For kicks, you can also run this command to get a quick swarm visualizer:
docker service create --constraint 'node.role == manager' --mount type=bind,source=/var/run/docker.sock,destination=/var/run/docker.sock --publish 3000:3000 mikesir87/swarm-viz
(Yes… this runs on a manager node because I don't have it configurable to connect to a TCP socket yet. Doh!)
Wait for that to launch, and open the badge for port 3000 and you should see the Swarm with only the visualizer and socat on the manager node, with everything else on worker nodes, including Traefik!
While this works, there are a few obvious next steps to explore.

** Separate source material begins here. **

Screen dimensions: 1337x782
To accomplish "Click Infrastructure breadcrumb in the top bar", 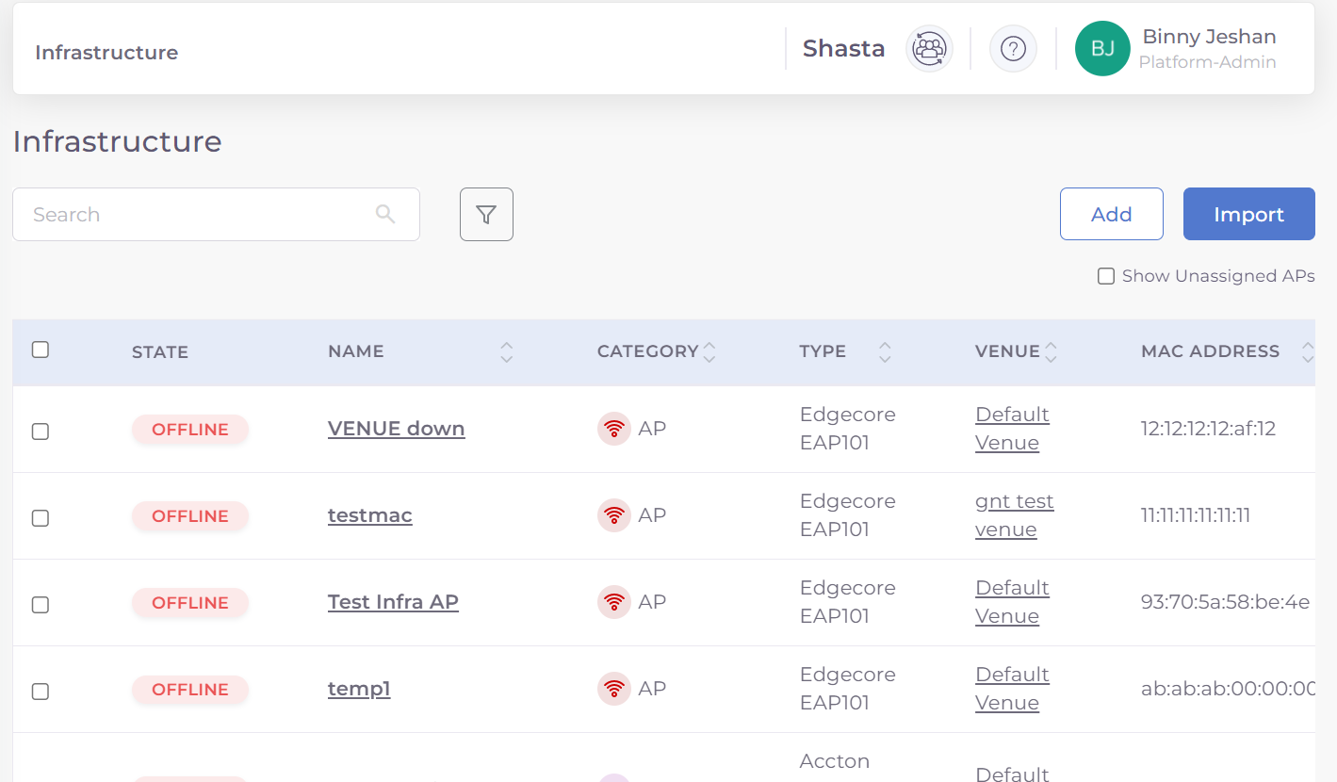I will click(106, 53).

Have any others to add? Feel free to comment and ask below.
- We could run the socat container in global replication so the agent runs on all manager nodes, hopefully spreading the work out more than it is right now
- We could still secure the Docker socket by setting up cert auth.
- We could run multiple replicas of Traefik to spread the load across the cluster, or even consider running that as a global service too.